2
votes

I've a matrix of order 100*5 . Now the objective is to fill each columns of the matrix with random integer within a specific range. Now the problem is for every column the range of the random number changes. For instance, for the first column, the range is 1 to 100 , for the second its -10 to 1 and so on till 5th column.

This is what I've tried:

b = [0,100;-10,1;0,1;-1,1;10,20]
range = b(:,2) - b(:,1) 
offset = b(:,1)
A = round(rand(100,5) * range - offset)

which is from this question. However this generates an error,

Error using * Inner matrix dimensions must agree.

What's possibly causing this and how to resolve it ?

4
Avoid using range as a variable name, as it's a function nameEBH
@EBH Even after changing the var name, the same error persisOBX
This is not the cause for the error, just a good habit.EBH

4 Answers

4
votes

lets bsxfun this thing!

A = round(bsxfun(@minus,bsxfun(@times,rand(100,5) ,range'), offset'))
3
votes

As an alternative solution, you could use repmat to complete what you already had:

b = [0, 100; -10, 1; 0, 1; -1, 1; 10, 20].'; 
rng = b(2, :) - b(1, :); 
ofst = b(1, :);
A = round(rand(100,5) .* repmat(rng, 100, 1) + repmat(ofst, 100, 1));

You don't have to define rng or ofst, and this can be simply written as:

A = round(rand(10,5) .* repmat(diff(b), 10, 1) + repmat(b(1,:), 10, 1));

Out of curiousity I wrote this quick benchmark* to compare to Ander's bsxfun method. It appears that bsxfun has some initial overhead which means for 5 columns (test other cases yourself) and less than a few thousand rows, repmat is quicker. Above this, the creation of additional large arrays by repmat probably causes a slow down, and we see bsxfun is much quicker.

small vals large vals

For future readers if this doesn't apply to you: with broadcasting introduced from R2016b you may find you can dodge using bsxfun and repmat entirely.

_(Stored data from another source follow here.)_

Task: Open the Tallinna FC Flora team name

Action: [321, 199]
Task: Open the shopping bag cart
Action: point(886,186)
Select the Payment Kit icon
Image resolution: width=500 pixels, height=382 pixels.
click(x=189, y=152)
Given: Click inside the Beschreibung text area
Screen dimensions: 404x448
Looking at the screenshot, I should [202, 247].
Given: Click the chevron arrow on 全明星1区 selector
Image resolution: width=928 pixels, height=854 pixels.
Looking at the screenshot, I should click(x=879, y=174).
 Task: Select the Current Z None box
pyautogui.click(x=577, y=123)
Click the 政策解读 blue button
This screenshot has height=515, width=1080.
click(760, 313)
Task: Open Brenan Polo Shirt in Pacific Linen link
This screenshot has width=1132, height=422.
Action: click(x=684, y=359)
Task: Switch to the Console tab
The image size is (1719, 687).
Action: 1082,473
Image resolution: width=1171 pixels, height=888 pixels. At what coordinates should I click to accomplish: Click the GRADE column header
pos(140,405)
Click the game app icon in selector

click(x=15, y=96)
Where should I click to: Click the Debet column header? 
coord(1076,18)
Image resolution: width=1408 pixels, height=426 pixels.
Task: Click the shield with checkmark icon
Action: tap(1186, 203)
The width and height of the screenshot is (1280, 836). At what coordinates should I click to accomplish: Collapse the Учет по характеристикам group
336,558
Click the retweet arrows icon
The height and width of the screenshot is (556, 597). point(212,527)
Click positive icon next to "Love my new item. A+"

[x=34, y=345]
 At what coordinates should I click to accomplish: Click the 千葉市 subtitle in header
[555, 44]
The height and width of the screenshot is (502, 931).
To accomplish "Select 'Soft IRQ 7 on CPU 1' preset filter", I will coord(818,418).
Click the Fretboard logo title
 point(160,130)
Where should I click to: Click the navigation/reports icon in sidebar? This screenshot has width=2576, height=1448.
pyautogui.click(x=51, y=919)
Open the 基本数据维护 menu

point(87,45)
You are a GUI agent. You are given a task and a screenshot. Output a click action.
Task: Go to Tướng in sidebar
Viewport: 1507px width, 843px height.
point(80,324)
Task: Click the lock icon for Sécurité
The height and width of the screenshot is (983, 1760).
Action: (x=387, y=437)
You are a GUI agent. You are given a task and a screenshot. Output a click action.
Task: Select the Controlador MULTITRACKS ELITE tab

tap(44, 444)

*benchmarking code. Tested on Windows 64-bit R2015b, your mileage may vary etc.

function benchie()
    b = [0, 100; -10, 1; 0, 1; -1, 1; 10, 20].';
    Tb = [];
    Tr = [];
    K = 20;
    for k = 1:K
        n = 2^k;
        fb = @()bsxfunMethod(b,n);
        fr = @()repmatMethod(b,n);
        Tb(end+1) = timeit(fb);
        Tr(end+1) = timeit(fr);
    end
    figure; plot(2.^(1:K), Tb, 2.^(1:K), Tr); legend('bsxfun', 'repmat');
end
function bsxfunMethod(b, n)
    round(bsxfun(@minus,bsxfun(@times, rand(n,5), diff(b)), b(1,:)));
end
function repmatMethod(b, n)
    round(rand(n,5) .* repmat(diff(b), n, 1) + repmat(b(1,:), n, 1));
end
2
votes

You can use arrayfun, even though I don't see any harm in using loops and writing more readable code as in Steve's answer.

A = cell2mat(arrayfun(@(imin, imax) randi([imin, imax], 100, 1), b(:,1), b(:,2), 'uni', 0)')
2
votes

You can do this with randi, passing in rows of b to its first argument:

b = [0,100;-10,1;0,1;-1,1;10,20];
A = zeros(100,5);
f=@(ii)randi(b(ii,:),100,1);
for ii = 1:size(A,2)
  A(:,ii) = f(ii);
end

I suspect there is a way of doing this without looping through rows/columns, probably with bsxfun.